Copy each line of the listing where the word "agent" can be found.
______
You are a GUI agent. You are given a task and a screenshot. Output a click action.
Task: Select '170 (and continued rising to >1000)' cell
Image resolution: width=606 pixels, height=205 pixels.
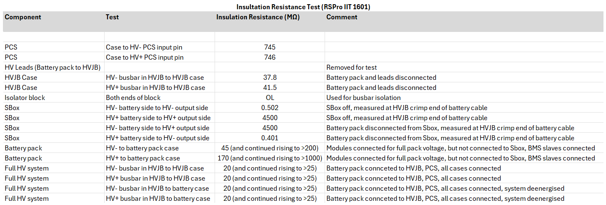270,158
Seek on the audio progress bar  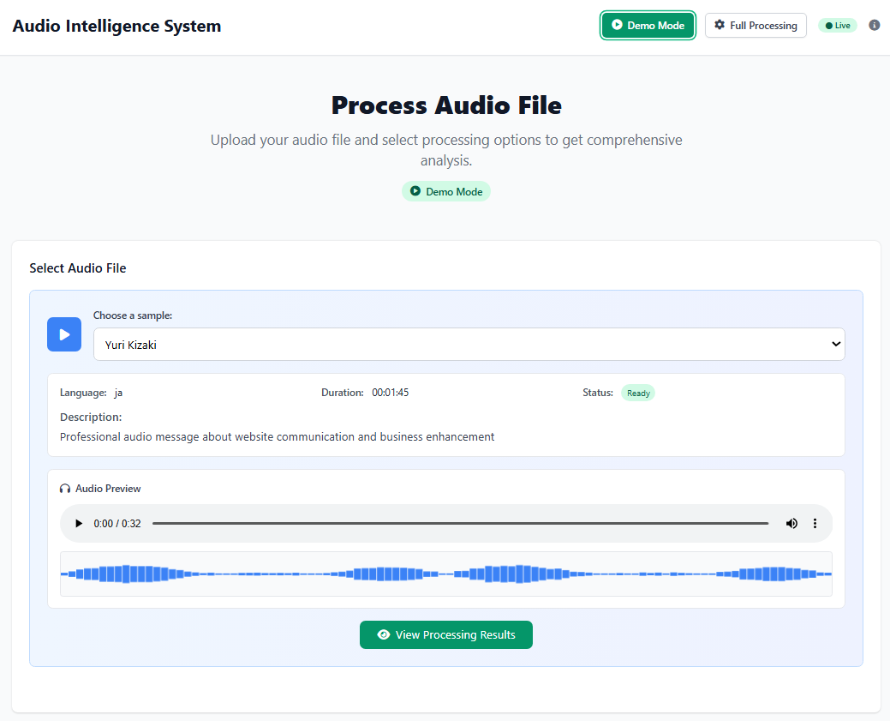(460, 524)
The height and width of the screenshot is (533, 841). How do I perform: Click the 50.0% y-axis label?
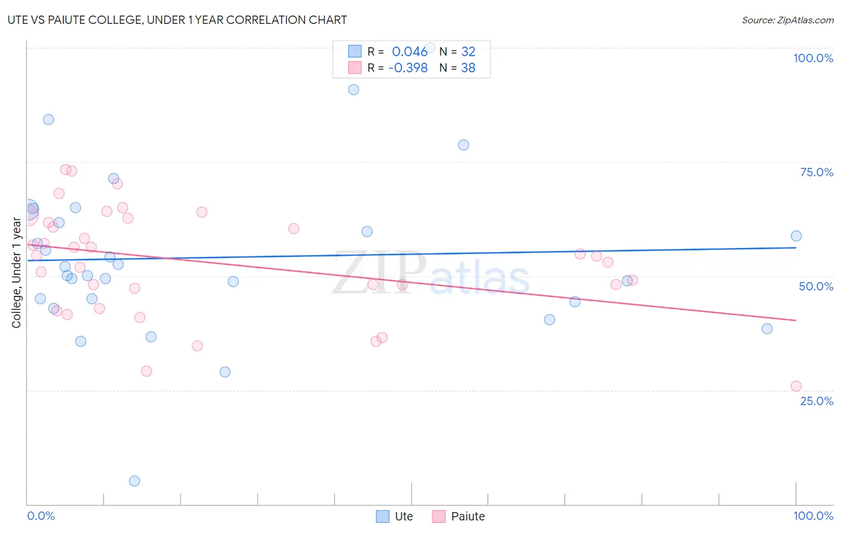(x=816, y=286)
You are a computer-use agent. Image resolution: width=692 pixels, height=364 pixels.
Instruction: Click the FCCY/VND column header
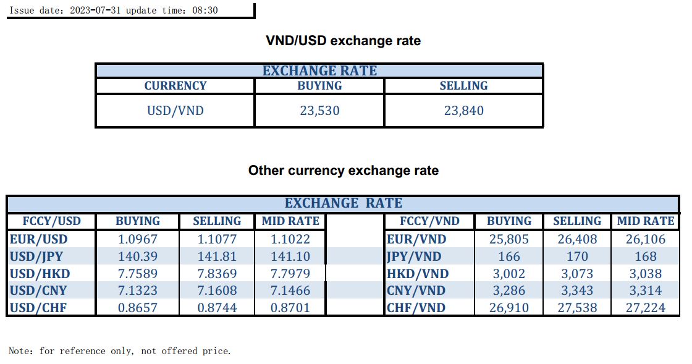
______
▸ Solved exercise
You are a GUI agent. You are given a task and a screenshot. Output a click action.
You are a computer-use agent. Image resolution: width=692 pixels, height=364 pixels.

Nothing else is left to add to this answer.